In fact, foreclosing on a home, then reselling it, costs a lender almost $59,000 on average, according to Freddie Mac. via the Lansing State Journal
Many people have gotten into homes and loans that they will not be able to afford in the past few years. But the odds of the deck are not stacked against you as much as you would think. Like most things in life, be proactive and meet the challenges head on. Odds are the situation is not nearly as bad as you think, and you are not the first to have to fight these battles.

Comment by So Scared on 4 February 2009:
GMAC is my mortgage company and they are not willing to help. They were contacted when I first lost my job and they told me that there was nothing they could do until we were going into foreclosure. If we kept struggling to pay the mortgage there was no relief, no working with you, no help. If you are now in behind and facing foreclosure and working with a counselor they either want you to sell the home or face foreclosure.
They stressed that foreclosure was a lifetime problem and we should only pay the mortgage and let all other bills lapse.
What exactly is the results of foreclosure? Should we pay the mortgage only? Aren’t we as worse off credit wise if we don’t pay the other bills?
What is the next step? What are other people doing after foreclosure? Living on the street? In tents? Most people have lost their jobs, what is the best plan?

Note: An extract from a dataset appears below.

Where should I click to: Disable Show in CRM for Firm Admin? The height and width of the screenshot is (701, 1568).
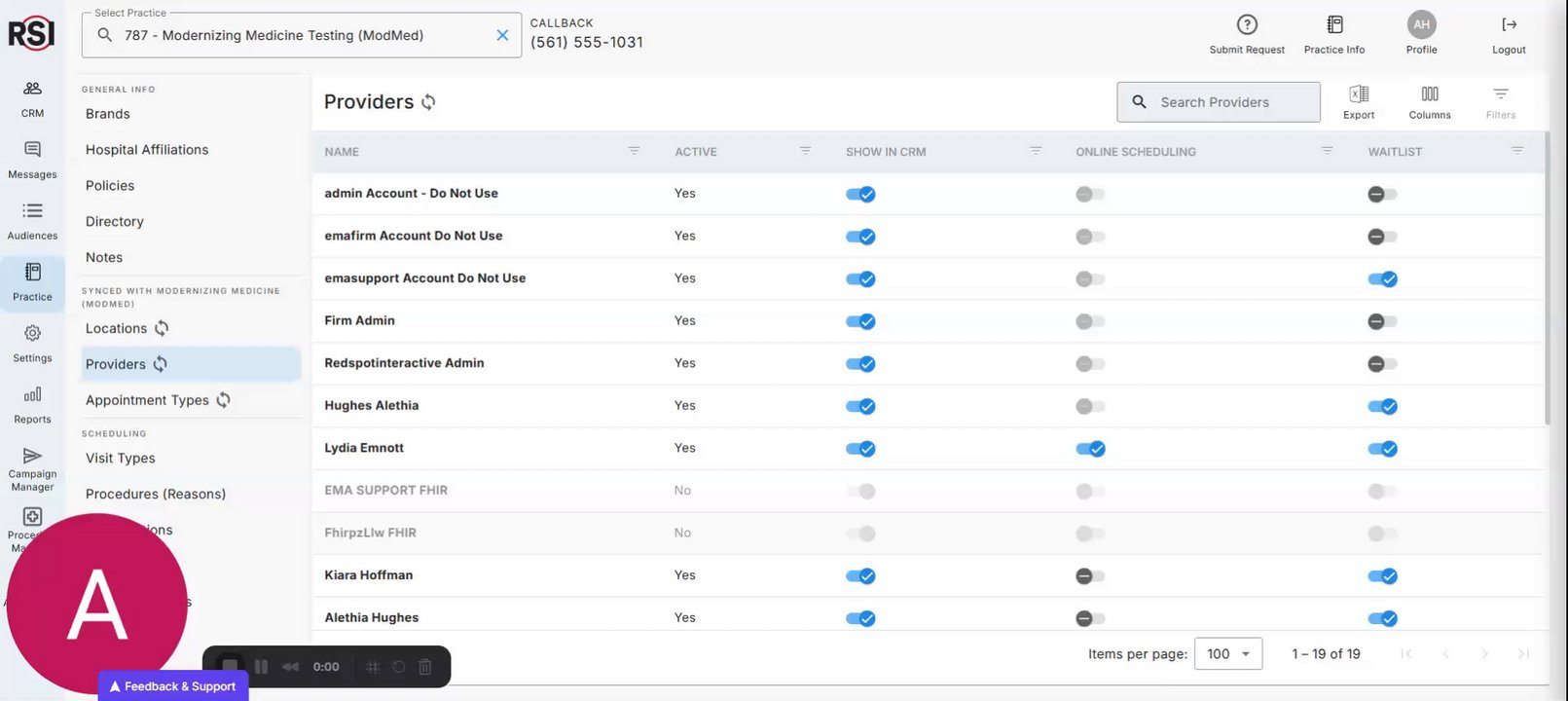[860, 321]
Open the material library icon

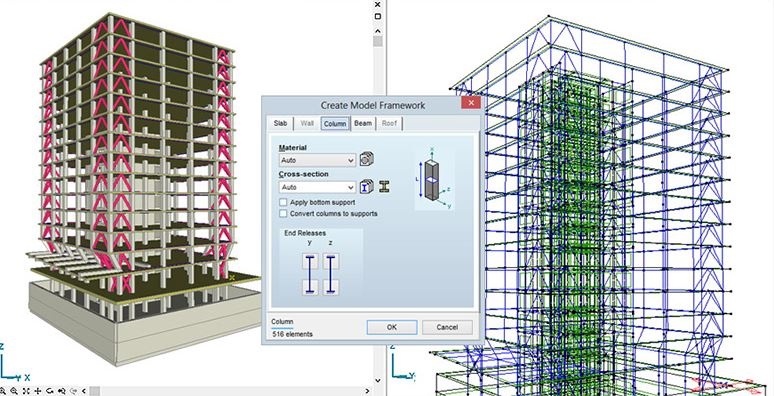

Are we just working with the collections part of the mortgage company? What happened to OUR money we lent to them? Is there really a stimulus act for housing?
Please help.
Comment by Jim on 14 January 2010:
Our mortgage company is Wachovia/Wells Fargo. I went to them beginning in October of 2008 and after some six months of letters, backup info, phone calls , etc. we did not get any help at all. We wonder if we should just stop making our payments and let the whole mess take it’s course. All we want is for some relief on our payments by a lower rate, a baloon at the end or something. We are going to run out of money and then it won’t be a question, either short sale or foreclosure. But the bank won’t do anything.